One of Moure’s characters, “E.M”, has been burying her mother’s ashes in Ukraine, allowing her to reflect on identity and embodiment and the relationship between language and life with a controlled conciseness:
Experience of “she”? A breach or symptom?
If experience requires entry into language, then we cannot experience
death, for language ceases. There is no remnant.
Legacy and place, themes of StAnza 2013, were also to the fore in the reading from Doty. His is a more accessible, lyrical poetry but, like that of Moure, is concerned with bringing precision to every aspect of what it is to be human. He opened with “House of Beauty”, a poem set in Jersey City, New York. The structure of the poem, building incrementally and with a refrain, is based on the nursery rhyme, “The House That Jack Built”, and opens,
In Jersey City, on Tonelle Avenue,
the House of Beauty is burning.
Images of the burning beauty parlour are stacked up alongside allusions to Virgil, to conclude in both defeat and triumph,
If beauty is burning, what could you save?

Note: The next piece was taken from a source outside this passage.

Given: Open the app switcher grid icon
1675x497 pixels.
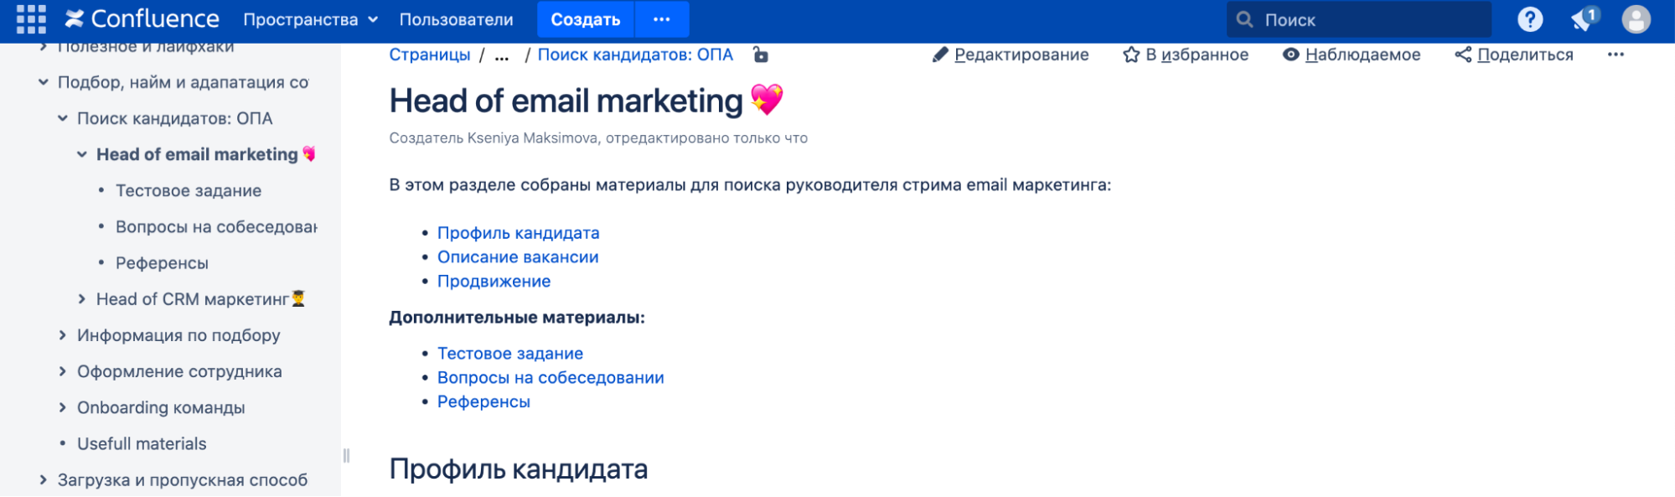Looking at the screenshot, I should pyautogui.click(x=31, y=19).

The house of beauty is a house of flames.
There was beauty too in a more pastoral poem, “Pescadero”, which describes something of the nature of goats with arresting accuracy while conveying the feelings of “difference” or “otherness” that we come up against in our attempts to engage with nature. In the poem, a little goat
pushes her mouth forward to my mouth,
so that I can see the smallish squared seeds of her teeth, and the bristle-whiskers,
and then she kisses me, though I know it doesn’t mean “kiss”…
One of the pleasures of hearing both Moure and Doty was the warmth, intimacy and humour they brought to their poetry and their introductions to each poem. Doty spoke movingly about how his partner, Wally, dying of AIDS in 1994, wanted to adopt a new dog, “seeking another attachment, just as he’s leaving the world”. He then read a selection of new poems about his golden retriever (the “champagne plume of his tail”) and from a sequence of fourteen poems each titled “Deep Lane”; much like Moure’s work they address “the wild unsayable”.
The contrasts in tone and approach, as much as their similarities – the centrality of place, the work’s precision, image and rhythm – made this twinning of two outstanding North American poets yet another StAnza night to remember.